> What is required: Copy every line of the items below word for word, with nothing changed or left out.

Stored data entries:
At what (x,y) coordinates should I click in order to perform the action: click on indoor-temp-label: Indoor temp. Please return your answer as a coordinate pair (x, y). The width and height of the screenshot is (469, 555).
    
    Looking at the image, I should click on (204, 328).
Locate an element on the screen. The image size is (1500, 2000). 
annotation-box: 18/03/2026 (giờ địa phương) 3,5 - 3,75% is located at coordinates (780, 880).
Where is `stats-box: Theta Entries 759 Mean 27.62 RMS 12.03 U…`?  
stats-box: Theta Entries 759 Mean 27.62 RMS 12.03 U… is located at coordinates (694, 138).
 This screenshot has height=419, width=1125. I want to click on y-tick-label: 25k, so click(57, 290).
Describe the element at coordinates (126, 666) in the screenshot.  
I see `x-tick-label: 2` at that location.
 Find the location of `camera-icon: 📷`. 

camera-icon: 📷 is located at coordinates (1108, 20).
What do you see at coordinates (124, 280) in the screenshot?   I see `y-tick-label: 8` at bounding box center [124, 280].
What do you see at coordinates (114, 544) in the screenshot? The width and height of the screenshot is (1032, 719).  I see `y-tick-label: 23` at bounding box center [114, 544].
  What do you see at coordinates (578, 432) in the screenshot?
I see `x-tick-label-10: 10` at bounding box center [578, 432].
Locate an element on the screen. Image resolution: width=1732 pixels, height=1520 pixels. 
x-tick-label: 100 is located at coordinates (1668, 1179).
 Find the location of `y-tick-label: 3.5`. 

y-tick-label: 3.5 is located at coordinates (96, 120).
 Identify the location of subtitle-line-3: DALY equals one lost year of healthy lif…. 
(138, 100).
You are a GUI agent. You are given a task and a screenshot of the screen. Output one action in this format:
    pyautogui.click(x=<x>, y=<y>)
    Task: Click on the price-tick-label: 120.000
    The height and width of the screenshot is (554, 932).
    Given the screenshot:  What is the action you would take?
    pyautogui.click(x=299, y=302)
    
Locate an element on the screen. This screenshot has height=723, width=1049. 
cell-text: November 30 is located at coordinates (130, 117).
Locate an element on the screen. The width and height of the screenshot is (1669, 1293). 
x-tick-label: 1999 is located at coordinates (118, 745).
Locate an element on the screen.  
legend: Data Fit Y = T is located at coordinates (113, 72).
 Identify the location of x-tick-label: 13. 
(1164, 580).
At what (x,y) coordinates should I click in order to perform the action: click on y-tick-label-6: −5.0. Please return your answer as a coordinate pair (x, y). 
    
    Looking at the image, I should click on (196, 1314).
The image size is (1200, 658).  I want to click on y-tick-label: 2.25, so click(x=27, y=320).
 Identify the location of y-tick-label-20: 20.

> Task output:
At what (x,y) coordinates should I click in order to perform the action: click on indoor-temp-label: Indoor temp. Please return your answer as a coordinate pair (x, y). The width and height of the screenshot is (469, 555).
    
    Looking at the image, I should click on (204, 328).
Locate an element on the screen. The image size is (1500, 2000). 
annotation-box: 18/03/2026 (giờ địa phương) 3,5 - 3,75% is located at coordinates (780, 880).
Where is `stats-box: Theta Entries 759 Mean 27.62 RMS 12.03 U…`?  
stats-box: Theta Entries 759 Mean 27.62 RMS 12.03 U… is located at coordinates (694, 138).
 This screenshot has height=419, width=1125. I want to click on y-tick-label: 25k, so click(57, 290).
Describe the element at coordinates (126, 666) in the screenshot.  
I see `x-tick-label: 2` at that location.
 Find the location of `camera-icon: 📷`. 

camera-icon: 📷 is located at coordinates (1108, 20).
What do you see at coordinates (124, 280) in the screenshot?   I see `y-tick-label: 8` at bounding box center [124, 280].
What do you see at coordinates (114, 544) in the screenshot? The width and height of the screenshot is (1032, 719).  I see `y-tick-label: 23` at bounding box center [114, 544].
  What do you see at coordinates (578, 432) in the screenshot?
I see `x-tick-label-10: 10` at bounding box center [578, 432].
Locate an element on the screen. Image resolution: width=1732 pixels, height=1520 pixels. 
x-tick-label: 100 is located at coordinates (1668, 1179).
 Find the location of `y-tick-label: 3.5`. 

y-tick-label: 3.5 is located at coordinates (96, 120).
 Identify the location of subtitle-line-3: DALY equals one lost year of healthy lif…. 
(138, 100).
You are a GUI agent. You are given a task and a screenshot of the screen. Output one action in this format:
    pyautogui.click(x=<x>, y=<y>)
    Task: Click on the price-tick-label: 120.000
    The height and width of the screenshot is (554, 932).
    Given the screenshot:  What is the action you would take?
    pyautogui.click(x=299, y=302)
    
Locate an element on the screen. This screenshot has height=723, width=1049. 
cell-text: November 30 is located at coordinates (130, 117).
Locate an element on the screen. The width and height of the screenshot is (1669, 1293). 
x-tick-label: 1999 is located at coordinates (118, 745).
Locate an element on the screen.  
legend: Data Fit Y = T is located at coordinates (113, 72).
 Identify the location of x-tick-label: 13. 
(1164, 580).
At what (x,y) coordinates should I click in order to perform the action: click on y-tick-label-6: −5.0. Please return your answer as a coordinate pair (x, y). 
    
    Looking at the image, I should click on (196, 1314).
The image size is (1200, 658).  I want to click on y-tick-label: 2.25, so click(x=27, y=320).
 Identify the location of y-tick-label-20: 20.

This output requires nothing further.